Pausing AI might seem like a radical idea to some, but it will be necessary if AI continues to improve without us reaching a satisfactory alignment plan. When AI’s capabilities reach near-takeover levels, the only realistic option is that labs are firmly required by governments to pause development. Doing otherwise would be suicidal.
And pausing AI may not be as difficult as some make it out to be. At the moment, only a relatively small number of large companies have the means to perform leading training runs, meaning enforcement of a pause is mostly limited by political will, at least in the short run. In the longer term, however, hardware and algorithmic improvement mean a pause may be seen as difficult to enforce. Enforcement between countries would be required, for example with a treaty, as would enforcement within countries, with steps like stringent hardware controls.
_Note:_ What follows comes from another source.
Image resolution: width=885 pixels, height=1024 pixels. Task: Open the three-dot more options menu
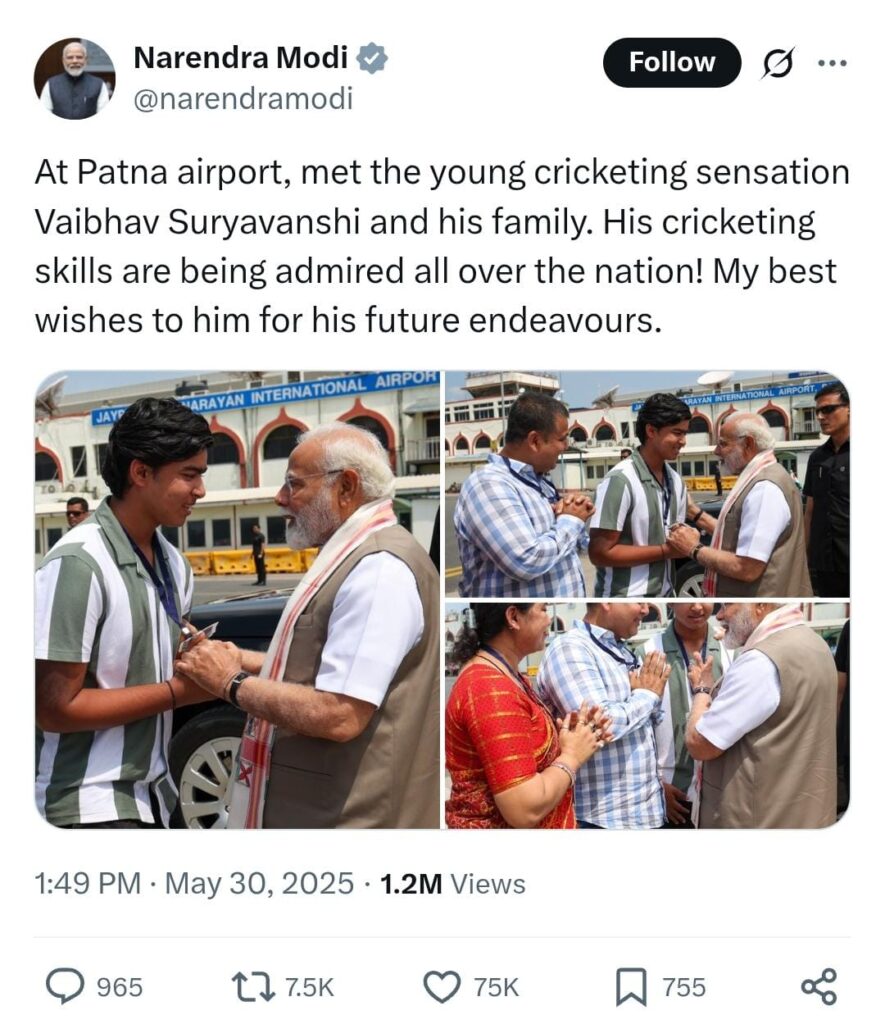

In the meantime, scientists need to better understand the risks. Although there is widely-shared academic concern, no consensus exists yet. Scientists should formalize their points of agreement, and show where and why their views deviate, in the new International Scientific Report on Advanced AI Safety, which should develop into an “Intergovernmental Panel on Climate Change for AI risks.” Leading scientific journals should open up further to existential risk research, even if it seems speculative. The future does not provide data points, but looking ahead is as important for AI as it is for climate change.
For their part, governments have an enormous part to play in how AI unfolds. This starts with officially acknowledging AI’s existential risk, as has already been done by the U.S., U.K., and E.U., and setting up AI safety institutes. Governments should also draft plans for what to do in the most important, thinkable scenarios, as well as how to deal with AGI’s many non-existential issues such as mass unemployment, runaway inequality, and energy consumption. Governments should make their AGI strategies publicly available, allowing scientific, industry, and public evaluation.
It is great progress that major AI countries are constructively discussing common policy at biannual AI safety summits, including one in Seoul from May 21 to 22. This process, however, needs to be guarded and expanded. Working on a shared ground truth on AI’s existential risks and voicing shared concern with all 28 invited nations would already be major progress in that direction. Beyond that, relatively easy measures need to be agreed upon, such as creating licensing regimes, model evaluations, tracking AI hardware, expanding liability for AI labs, and excluding copyrighted content from training. An international AI agency needs to be set up to guard execution.
It is fundamentally difficult to predict scientific progress. Still, superhuman AI will likely impact our civilization more than anything else this century. Simply waiting for the time bomb to explode is not a feasible strategy. Let us use the time we have as wisely as possible.